Screenshot grounding data:
========

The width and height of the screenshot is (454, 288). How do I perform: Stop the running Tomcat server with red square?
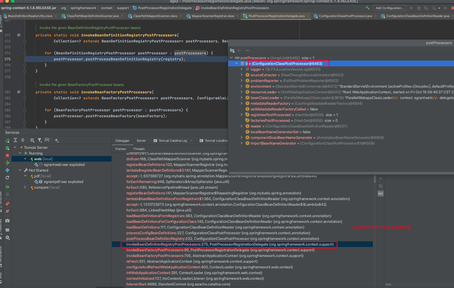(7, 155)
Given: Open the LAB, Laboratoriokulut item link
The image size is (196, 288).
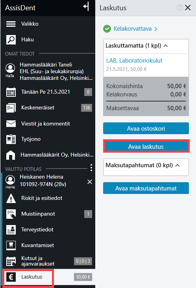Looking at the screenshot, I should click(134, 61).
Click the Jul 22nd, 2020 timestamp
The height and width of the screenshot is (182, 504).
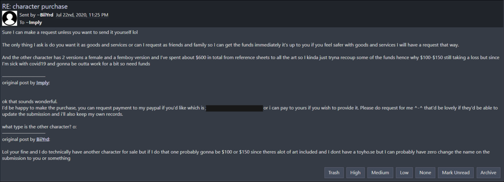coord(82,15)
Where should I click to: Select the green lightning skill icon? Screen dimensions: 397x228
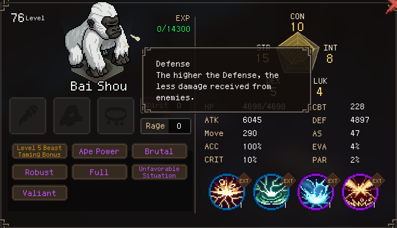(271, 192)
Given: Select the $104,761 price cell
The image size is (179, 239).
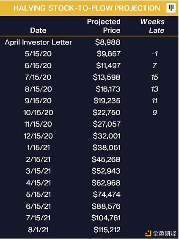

========

Count up the lines in the records where the string "Given" appears. Your reply is that number alone.

2